The Permian Basin is still a winner for oil production

Daily Finance:
If you're an aficionado of oil and gas, their respective histories, and investing in the companies that produce them, you know all about the newly hot Eagle Ford play in South Texas and the Bakken/Three Forks in North Dakota and Montana. For my money, however, the most colorful and geologically fascinating of the plays in the onshore U.S. is the Permian Basin.

Whereas the Eagle Ford is a mere kindergartner at five years old, and the Bakkenis more senior, with production dating back more than half a century, the Permian is a nonagenarian play that's recently become friskier than ever. As you likely realize, the Permian region which covers much of West Texas and southeastern New Mexico through a 250-mile by 300-mile expanse, has, like the Bakken, found new life through the development of hydraulic fracturing and other technological wrinkles.

The Permian's first commercial well was spudded in 1921 in Mitchell County, Texas, on the eastern extremity of the play. Two years later it began producing and never missed a beat until it was capped in 1990, following nearly 70 years of output.
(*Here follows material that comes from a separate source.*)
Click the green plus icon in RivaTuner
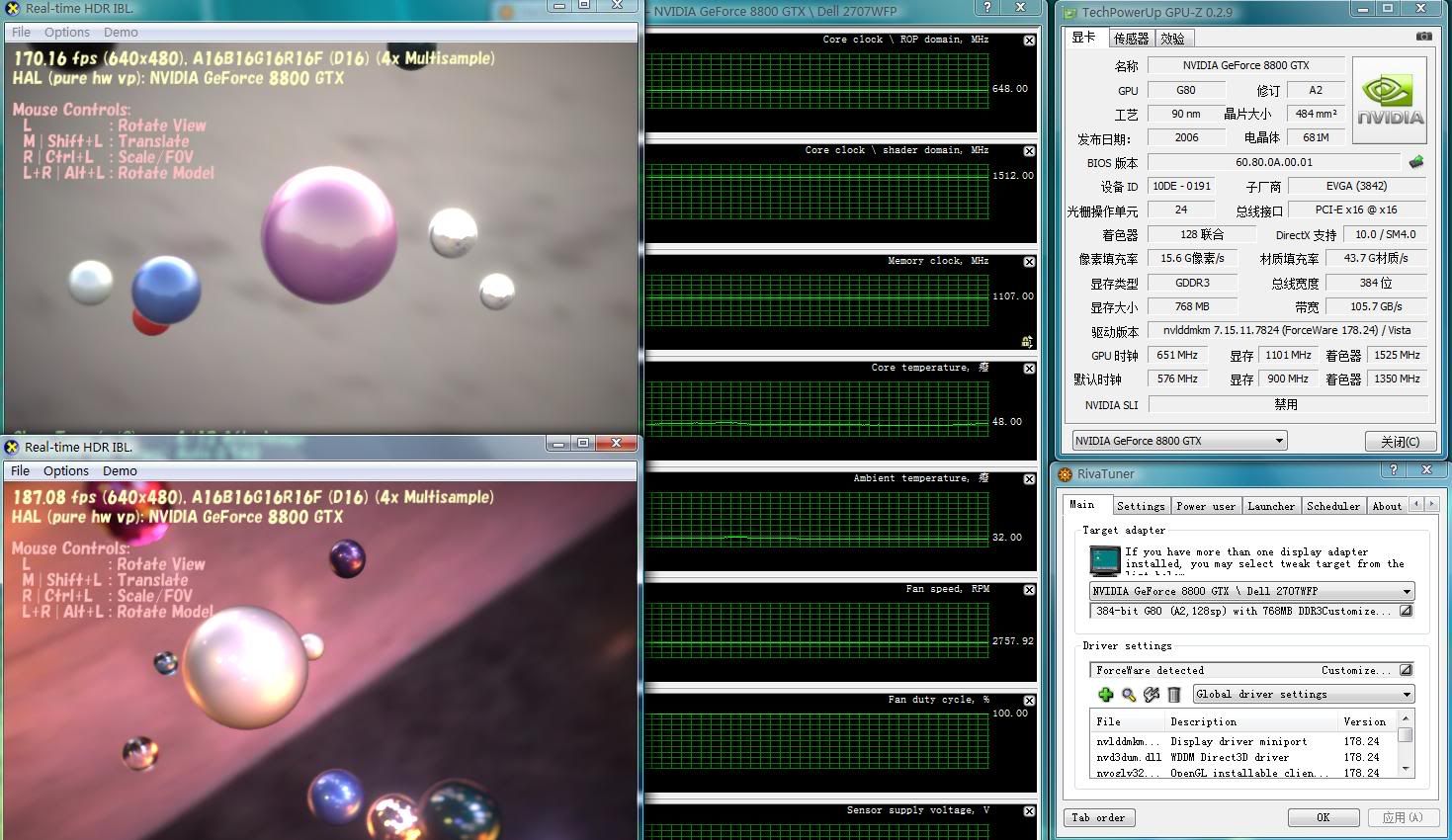Screen dimensions: 1452x840 tap(1105, 695)
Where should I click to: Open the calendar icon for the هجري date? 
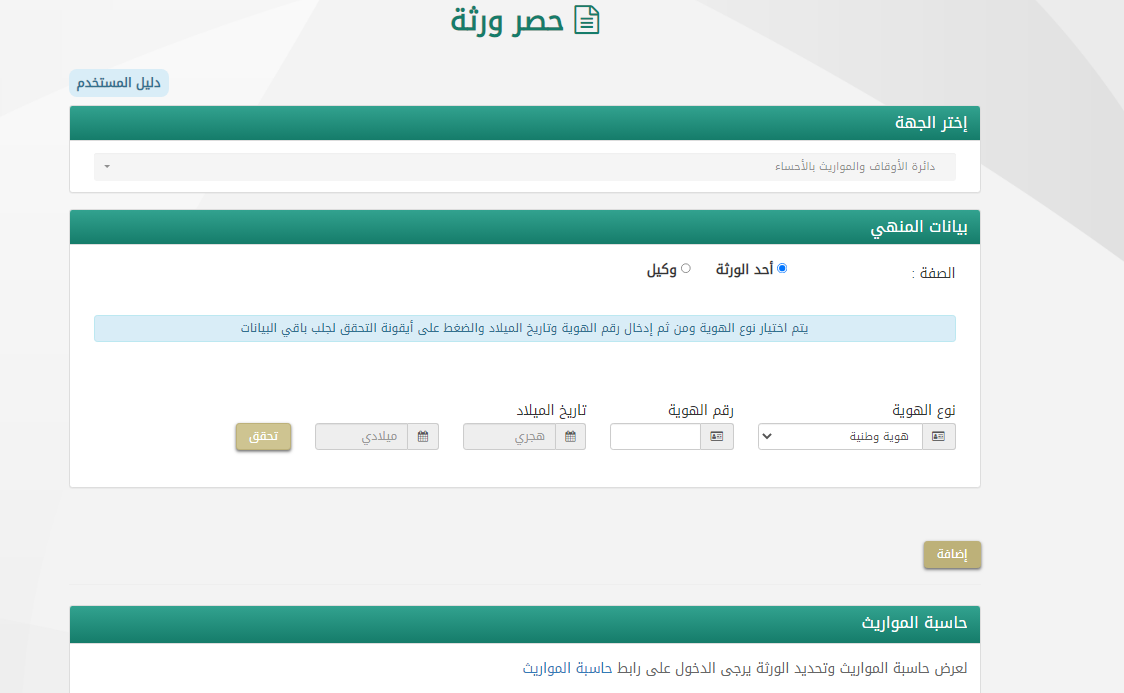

Subsequent work across acreage that once was covered by the Permian Sea disclosed a number of subsurface features, including the Midland Basin in the northeast, the Delaware Basin to the southwestern edge, and the Central Basin in the middle. The Wolfcamp shale overlies most of the basins at depths of between 7,000 and 10,000 feet and with thicknesses that run from about 1,500 feet to 2,600 feet.

Since it first began hosting drilling rigs, the Permian has, according to the Texas Railroad Commission, ginned out nearly 30 billion barrels of oil and 75 trillion cubic feet of gas. Today, the play accounts for about two-thirds of crude oil production in Texas and 15% of the output for the entire U.S. The 500 rigs working there today represent about a quarter of the U.S. total.

Fracking has dramatically changed the outlook for the Permian Basin. Geologists and geophysicists today predict that future production will exceed that of the past 90 years.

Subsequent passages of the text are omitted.